The letter came from "Youth Track," a treatment program for troubled teenaged boys, telling us they were ending their seven-year rental of the 3rd floor of our barely used education building. They were paying South Broadway Christian Church nearly $25,000 a year to use the space for a school. This was the same week we got our $3888.50 Public Service bill for heating this historic church.
In the past nine years we had depleted nearly all our savings to offset the cost of occupying a space with a congregation that is in the process of transformation. We were looking at a $75,000 budget shortfall for 2006-07. After reading the letter, Rod White, a young banker and elder who heads our Resources Team, said, "Just when things were very difficult they got worse."
There is nothing like sitting in a meeting contemplating these kinds of challenges. After some quiet reflection Rod said, "I think as we put the new budget together we need to get serious about the church tithing 10 percent off the top to outreach. We can not expect our people to take stewardship seriously if we do not as a church. We have been giving outreach our leftovers for years and we need to set the example." No one spoke out in disagreement.
A few days later Rod and I discussed the issue, and agreed on how to begin. We decided to talk about what it would mean to go to every home of the congregation and share honestly about where the church was in our financial life. We would do this over three weekends in March. (It is important here to know members of this congregation live in five counties in the greater Denver metropolitan area.)

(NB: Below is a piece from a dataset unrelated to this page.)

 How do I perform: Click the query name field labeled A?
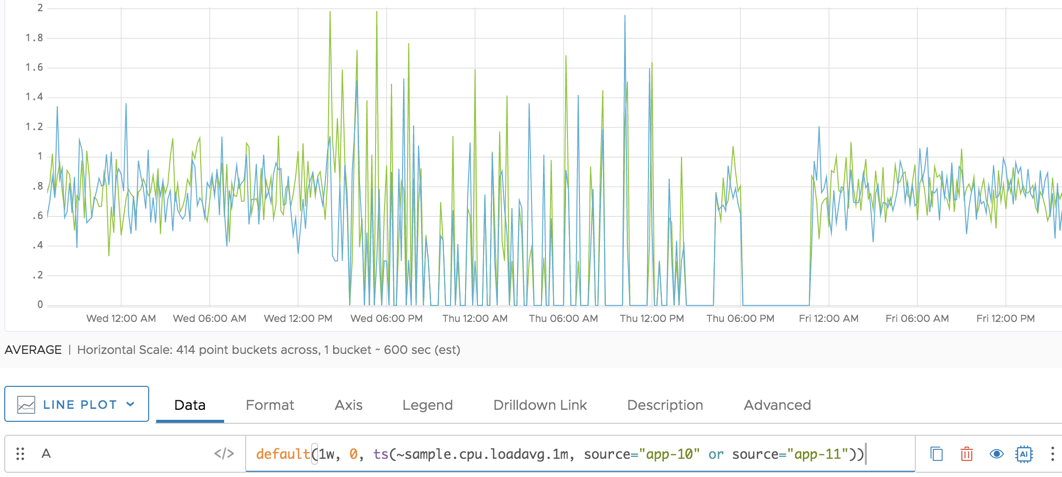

In three weeks we visited 50 families. Each visit included the question "Should the church give 10 percent off the top to outreach?" Almost every family said "Yes." The annual financial campaign ended on Palm Sunday. The increase in pledged giving has totaled 57 percent. We have cut our deficit in half and have hopes of renting the building by the end of the year. This is the new axiom for income to the church. The first 10 percent of every penny that comes into the church is for Outreach. Rental incomes, weddings, money dropped anonymously in the mail box, and fund-raisers. Secondly, base amounts will be set for giving to special offerings. The first one of those was the Easter Offering. Our Easter Special Day Offering was $1,190. By early June we had received $1,000 for Pentecost with more coming. That didn't stop us from raising $300 for the Gideon's! Our Christmas offering will be at least $3,000. We are raising dramatically the amounts given to Colorado Christian Home and Phillips Theological Seminary. Our giving to local outreach will grow by 400 percent.
On the Sunday we dedicated our Easter Offering there was applause and God was smiling.
Rev. Dr. Mark Pumphrey is pastor at South Broadway Christian Church in Denver, Colo.